Asked to describe her work as a trustee, she stresses only that,
of the scores of meetings held since her appointment, “I think I
may have missed one.” (Illness or an accident may have detained
her on one occasion.)
But
the citation for the honorary degree of Doctor of Humanities she
received in 1998 states her contributions a bit more enthusiastically.
It praises her for showing a “consistent and inspiring generosity
of leadership, time, and personal resources to Moravian College.”
A fellow trustee, Lyn Trodahl Chynoweth ’68, agrees. Since talking
to Kitty for the first time in 1991, Lyn said, “I have experienced
her passion for the College, her passion for students, her passion
for lifelong learning, and her passion for life itself. What an
inspiration and a role model!” President Rokke describes her as
an “institution within an institution—it’s simply impossible to
imagine a fall or spring trustee meeting without her in the boardroom.
For half a century she has set the standard for steadfastness and
stewardship on the Board of Trustees—if only I had half her energy!”
Other
trustees stress that Kitty’s ability to relate to students and assess
their concerns, hopes, and reaction to changing campus activities,
curricula, and educational and administrative policy has been especially
valuable and influential in board decisions.

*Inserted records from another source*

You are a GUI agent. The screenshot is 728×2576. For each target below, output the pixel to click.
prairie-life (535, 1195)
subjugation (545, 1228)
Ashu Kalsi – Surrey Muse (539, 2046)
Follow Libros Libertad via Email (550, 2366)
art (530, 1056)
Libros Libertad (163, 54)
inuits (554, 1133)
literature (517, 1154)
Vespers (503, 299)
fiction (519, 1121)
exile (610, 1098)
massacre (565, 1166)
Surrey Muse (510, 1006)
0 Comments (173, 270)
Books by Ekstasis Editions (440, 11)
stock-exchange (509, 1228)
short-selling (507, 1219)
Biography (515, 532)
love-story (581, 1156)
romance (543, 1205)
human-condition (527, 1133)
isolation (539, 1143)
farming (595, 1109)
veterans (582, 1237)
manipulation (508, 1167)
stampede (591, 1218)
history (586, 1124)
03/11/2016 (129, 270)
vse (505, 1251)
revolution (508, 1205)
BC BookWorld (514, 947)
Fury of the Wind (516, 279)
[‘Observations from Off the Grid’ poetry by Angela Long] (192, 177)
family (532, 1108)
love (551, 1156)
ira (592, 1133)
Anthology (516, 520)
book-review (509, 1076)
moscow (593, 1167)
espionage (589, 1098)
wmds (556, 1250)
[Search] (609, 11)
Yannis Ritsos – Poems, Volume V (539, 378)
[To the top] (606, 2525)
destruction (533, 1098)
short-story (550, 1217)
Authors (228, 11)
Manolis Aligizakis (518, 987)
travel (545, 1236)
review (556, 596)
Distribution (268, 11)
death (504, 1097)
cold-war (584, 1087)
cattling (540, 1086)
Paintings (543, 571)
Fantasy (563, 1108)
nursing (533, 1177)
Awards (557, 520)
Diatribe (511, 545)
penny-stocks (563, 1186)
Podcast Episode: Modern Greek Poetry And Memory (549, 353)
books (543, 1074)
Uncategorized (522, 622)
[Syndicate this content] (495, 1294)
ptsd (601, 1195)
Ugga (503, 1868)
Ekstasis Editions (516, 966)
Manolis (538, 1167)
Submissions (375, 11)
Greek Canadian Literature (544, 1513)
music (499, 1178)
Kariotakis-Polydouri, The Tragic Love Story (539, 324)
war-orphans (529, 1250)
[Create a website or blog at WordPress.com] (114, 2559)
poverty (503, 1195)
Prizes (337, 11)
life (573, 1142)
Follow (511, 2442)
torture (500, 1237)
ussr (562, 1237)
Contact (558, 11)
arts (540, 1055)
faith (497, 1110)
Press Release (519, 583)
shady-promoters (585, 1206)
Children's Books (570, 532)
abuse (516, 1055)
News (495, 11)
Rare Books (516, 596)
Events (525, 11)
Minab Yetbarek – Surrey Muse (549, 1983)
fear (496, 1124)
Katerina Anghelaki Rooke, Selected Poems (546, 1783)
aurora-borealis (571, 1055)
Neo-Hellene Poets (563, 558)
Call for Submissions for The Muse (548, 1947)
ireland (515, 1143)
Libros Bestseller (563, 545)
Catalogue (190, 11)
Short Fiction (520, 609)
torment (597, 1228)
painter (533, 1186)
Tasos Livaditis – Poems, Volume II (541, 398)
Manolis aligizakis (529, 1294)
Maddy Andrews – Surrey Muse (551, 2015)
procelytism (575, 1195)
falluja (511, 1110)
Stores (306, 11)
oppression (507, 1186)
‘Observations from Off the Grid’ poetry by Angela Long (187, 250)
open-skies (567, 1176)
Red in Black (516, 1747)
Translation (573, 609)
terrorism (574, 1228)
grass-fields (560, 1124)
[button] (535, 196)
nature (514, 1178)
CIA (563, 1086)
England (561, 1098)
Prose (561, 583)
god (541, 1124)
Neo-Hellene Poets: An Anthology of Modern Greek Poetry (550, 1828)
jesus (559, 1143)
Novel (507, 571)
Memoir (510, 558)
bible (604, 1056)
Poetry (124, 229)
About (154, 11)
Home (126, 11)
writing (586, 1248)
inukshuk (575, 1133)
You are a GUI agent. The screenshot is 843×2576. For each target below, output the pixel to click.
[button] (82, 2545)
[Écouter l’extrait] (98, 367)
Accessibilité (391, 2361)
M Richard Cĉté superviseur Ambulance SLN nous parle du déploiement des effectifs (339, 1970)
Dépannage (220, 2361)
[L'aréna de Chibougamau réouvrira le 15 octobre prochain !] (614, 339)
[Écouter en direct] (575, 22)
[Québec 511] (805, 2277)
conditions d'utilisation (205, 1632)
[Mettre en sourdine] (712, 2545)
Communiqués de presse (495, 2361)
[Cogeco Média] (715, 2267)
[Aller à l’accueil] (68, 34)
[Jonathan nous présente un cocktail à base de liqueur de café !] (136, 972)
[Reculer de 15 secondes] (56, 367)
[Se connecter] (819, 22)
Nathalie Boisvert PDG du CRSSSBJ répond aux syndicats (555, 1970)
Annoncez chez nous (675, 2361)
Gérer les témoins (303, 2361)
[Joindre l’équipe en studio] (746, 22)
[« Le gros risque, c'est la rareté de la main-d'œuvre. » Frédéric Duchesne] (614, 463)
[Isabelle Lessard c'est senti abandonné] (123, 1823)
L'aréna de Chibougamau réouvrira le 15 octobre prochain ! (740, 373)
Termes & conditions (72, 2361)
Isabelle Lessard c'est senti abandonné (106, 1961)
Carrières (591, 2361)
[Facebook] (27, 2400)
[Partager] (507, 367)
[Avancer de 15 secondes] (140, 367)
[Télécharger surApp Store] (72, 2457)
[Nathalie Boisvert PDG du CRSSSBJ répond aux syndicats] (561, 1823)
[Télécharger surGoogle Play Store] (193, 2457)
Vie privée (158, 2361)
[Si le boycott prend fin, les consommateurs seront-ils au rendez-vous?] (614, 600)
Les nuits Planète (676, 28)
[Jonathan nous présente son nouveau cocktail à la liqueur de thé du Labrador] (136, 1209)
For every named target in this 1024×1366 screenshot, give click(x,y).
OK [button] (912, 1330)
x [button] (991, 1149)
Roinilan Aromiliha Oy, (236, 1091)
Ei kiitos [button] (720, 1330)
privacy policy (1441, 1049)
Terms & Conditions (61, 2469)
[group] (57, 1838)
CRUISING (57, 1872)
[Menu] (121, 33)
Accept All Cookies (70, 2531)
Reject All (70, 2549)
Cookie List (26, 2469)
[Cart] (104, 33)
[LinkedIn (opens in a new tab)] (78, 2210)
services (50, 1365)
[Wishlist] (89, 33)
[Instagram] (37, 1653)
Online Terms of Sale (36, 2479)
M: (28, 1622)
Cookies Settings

Her skill and experience
as classroom teacher enabled her to respond effectively to later
challenges in her research labs and in the boardroom. Of her several
career roles as a classroom teacher, bacteriology lab leader, and
college trustee, Kitty says she would chose to be characterized
as a teacher.
“Even in industry,” she
explains, “I was teaching each technician the procedures to use, how to and where
to find things, and encouraging them to perform to the best of their potential, and making
suggestions or discussing possible ways to improve the way to accomplish our aims.”